GOAL
Could you reproduce, word for word, the rows below from the first one through the line that contains "coord(433,33)"?
[Start DATA TO USE]
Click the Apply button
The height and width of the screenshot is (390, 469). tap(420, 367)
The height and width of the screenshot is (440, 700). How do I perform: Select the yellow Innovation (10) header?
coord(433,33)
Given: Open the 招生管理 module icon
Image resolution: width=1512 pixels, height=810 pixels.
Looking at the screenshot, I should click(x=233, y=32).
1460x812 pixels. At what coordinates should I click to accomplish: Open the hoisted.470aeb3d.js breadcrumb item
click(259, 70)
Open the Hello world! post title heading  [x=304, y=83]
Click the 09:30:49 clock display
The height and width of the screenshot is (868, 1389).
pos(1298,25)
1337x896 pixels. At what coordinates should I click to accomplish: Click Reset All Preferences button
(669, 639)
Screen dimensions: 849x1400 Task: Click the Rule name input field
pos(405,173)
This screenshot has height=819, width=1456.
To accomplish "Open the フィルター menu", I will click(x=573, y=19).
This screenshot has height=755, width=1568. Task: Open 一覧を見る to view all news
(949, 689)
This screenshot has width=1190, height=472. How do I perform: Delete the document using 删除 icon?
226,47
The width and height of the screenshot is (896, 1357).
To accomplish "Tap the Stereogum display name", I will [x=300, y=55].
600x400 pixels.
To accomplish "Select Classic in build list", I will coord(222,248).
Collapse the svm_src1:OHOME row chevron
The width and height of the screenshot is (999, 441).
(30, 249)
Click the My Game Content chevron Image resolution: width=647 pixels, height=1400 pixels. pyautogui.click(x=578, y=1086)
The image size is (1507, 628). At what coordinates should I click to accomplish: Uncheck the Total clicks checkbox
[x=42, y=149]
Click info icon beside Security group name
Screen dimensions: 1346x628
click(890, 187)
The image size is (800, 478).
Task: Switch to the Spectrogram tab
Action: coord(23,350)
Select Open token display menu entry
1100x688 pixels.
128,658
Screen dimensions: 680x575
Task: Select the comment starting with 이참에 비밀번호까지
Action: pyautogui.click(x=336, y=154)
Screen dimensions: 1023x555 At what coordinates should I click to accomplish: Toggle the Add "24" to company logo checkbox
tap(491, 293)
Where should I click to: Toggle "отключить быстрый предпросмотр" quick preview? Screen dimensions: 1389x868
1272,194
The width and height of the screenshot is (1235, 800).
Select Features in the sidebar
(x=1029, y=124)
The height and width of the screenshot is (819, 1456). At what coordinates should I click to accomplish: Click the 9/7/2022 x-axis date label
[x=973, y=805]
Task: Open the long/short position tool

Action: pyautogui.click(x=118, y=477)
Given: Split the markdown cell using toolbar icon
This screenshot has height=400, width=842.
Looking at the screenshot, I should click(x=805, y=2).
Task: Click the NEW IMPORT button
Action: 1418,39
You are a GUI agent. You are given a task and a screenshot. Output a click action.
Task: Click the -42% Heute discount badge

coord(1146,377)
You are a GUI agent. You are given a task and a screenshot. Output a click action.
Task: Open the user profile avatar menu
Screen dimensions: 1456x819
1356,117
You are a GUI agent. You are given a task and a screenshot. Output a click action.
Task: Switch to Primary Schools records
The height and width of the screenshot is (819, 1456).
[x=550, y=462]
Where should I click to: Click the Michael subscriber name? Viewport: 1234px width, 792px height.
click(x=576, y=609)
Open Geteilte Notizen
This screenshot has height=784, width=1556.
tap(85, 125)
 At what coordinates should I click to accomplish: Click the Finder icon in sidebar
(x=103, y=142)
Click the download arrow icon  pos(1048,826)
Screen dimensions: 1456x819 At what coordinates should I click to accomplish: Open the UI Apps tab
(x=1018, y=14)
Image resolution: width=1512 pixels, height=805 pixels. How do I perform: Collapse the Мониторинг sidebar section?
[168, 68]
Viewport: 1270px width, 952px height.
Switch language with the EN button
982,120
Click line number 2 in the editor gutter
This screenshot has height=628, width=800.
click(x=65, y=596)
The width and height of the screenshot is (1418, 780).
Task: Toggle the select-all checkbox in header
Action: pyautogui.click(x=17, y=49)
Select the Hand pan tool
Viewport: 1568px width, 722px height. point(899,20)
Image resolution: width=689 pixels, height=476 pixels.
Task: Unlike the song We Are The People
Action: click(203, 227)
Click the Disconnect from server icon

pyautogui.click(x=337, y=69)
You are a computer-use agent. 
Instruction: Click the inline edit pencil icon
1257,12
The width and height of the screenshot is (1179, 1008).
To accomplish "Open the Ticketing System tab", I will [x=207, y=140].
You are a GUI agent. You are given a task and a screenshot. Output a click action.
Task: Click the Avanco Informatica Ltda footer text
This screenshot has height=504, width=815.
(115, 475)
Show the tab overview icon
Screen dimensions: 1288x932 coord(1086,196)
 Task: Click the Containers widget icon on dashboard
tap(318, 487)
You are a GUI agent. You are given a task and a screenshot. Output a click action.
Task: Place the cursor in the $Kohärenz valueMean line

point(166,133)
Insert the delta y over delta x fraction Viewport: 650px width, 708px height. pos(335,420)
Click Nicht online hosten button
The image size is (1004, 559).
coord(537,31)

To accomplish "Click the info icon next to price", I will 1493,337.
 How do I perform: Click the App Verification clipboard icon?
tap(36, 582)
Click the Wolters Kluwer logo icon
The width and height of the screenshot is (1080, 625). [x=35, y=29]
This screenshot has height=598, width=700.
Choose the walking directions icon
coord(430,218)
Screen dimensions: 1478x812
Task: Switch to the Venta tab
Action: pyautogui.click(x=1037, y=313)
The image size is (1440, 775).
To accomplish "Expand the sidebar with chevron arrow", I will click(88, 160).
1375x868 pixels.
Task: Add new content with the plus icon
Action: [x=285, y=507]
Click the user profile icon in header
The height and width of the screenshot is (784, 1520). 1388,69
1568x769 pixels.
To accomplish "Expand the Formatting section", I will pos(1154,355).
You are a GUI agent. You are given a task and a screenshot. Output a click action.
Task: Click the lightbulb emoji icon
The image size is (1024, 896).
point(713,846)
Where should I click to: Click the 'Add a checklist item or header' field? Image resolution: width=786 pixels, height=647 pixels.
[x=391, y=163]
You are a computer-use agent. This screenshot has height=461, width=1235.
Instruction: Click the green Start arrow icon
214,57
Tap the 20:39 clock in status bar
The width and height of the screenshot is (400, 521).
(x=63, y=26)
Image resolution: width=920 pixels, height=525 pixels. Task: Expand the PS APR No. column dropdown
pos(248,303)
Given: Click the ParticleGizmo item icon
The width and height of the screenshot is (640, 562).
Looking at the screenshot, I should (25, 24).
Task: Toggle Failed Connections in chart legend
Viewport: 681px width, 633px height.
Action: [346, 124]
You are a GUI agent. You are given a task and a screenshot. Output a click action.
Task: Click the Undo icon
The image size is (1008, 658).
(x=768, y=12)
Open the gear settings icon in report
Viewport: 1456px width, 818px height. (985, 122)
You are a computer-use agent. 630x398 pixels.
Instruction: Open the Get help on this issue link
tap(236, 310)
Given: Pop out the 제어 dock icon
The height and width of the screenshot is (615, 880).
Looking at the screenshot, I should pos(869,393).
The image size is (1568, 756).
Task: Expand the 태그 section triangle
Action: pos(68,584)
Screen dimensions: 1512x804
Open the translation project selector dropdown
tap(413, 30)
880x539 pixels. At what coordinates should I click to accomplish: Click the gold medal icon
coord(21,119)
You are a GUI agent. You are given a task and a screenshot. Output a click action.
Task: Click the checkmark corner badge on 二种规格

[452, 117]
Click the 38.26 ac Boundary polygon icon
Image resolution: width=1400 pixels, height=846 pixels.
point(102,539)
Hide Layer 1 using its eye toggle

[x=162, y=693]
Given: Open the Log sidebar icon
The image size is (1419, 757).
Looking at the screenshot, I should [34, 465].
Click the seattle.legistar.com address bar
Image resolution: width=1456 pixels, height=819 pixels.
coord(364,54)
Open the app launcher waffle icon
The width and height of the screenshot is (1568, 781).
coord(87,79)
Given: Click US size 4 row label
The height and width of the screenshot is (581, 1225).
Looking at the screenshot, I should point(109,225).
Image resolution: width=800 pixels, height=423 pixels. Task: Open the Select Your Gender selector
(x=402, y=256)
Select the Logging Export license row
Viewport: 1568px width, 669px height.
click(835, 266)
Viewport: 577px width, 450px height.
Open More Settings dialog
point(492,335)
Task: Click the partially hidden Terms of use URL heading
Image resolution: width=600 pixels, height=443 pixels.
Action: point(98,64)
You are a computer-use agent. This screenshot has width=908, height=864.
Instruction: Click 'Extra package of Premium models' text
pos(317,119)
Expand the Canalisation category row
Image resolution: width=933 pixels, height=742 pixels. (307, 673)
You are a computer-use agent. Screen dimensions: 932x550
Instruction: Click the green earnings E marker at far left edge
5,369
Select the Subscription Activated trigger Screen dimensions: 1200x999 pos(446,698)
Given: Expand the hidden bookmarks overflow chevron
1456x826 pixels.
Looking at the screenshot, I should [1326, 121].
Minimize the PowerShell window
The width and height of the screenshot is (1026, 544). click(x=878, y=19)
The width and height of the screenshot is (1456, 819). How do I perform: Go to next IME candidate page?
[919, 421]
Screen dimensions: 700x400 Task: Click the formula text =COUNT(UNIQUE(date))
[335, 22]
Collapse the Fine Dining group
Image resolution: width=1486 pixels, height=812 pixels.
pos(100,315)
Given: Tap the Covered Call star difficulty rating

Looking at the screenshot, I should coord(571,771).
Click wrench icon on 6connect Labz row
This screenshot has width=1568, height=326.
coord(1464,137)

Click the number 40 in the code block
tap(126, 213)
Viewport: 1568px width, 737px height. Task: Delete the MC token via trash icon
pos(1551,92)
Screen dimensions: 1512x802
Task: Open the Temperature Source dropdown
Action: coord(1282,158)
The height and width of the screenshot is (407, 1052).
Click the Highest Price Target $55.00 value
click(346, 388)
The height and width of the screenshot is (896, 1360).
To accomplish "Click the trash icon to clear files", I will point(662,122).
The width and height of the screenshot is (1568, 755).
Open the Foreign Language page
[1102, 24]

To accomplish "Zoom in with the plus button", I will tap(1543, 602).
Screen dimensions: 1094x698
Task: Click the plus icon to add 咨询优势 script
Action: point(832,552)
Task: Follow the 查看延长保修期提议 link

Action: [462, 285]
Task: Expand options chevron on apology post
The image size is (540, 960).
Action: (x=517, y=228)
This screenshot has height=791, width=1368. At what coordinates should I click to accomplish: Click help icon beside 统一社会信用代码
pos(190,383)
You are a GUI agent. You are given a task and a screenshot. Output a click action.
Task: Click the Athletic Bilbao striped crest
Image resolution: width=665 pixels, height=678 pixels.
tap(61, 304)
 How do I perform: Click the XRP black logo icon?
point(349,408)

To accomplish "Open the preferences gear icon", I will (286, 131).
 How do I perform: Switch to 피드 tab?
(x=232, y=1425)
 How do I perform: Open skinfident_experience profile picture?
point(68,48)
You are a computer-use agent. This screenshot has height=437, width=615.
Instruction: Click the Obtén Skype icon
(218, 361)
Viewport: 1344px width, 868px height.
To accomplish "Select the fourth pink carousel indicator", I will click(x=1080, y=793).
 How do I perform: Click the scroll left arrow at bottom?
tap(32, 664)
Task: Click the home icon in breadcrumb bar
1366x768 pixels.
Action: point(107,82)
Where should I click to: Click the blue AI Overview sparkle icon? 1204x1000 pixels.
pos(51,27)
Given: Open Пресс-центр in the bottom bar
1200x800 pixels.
[End DATA TO USE]
FINISHED TASK
Click the Apply button
The height and width of the screenshot is (390, 469). tap(420, 367)
The height and width of the screenshot is (440, 700). How do I perform: Select the yellow Innovation (10) header?
coord(433,33)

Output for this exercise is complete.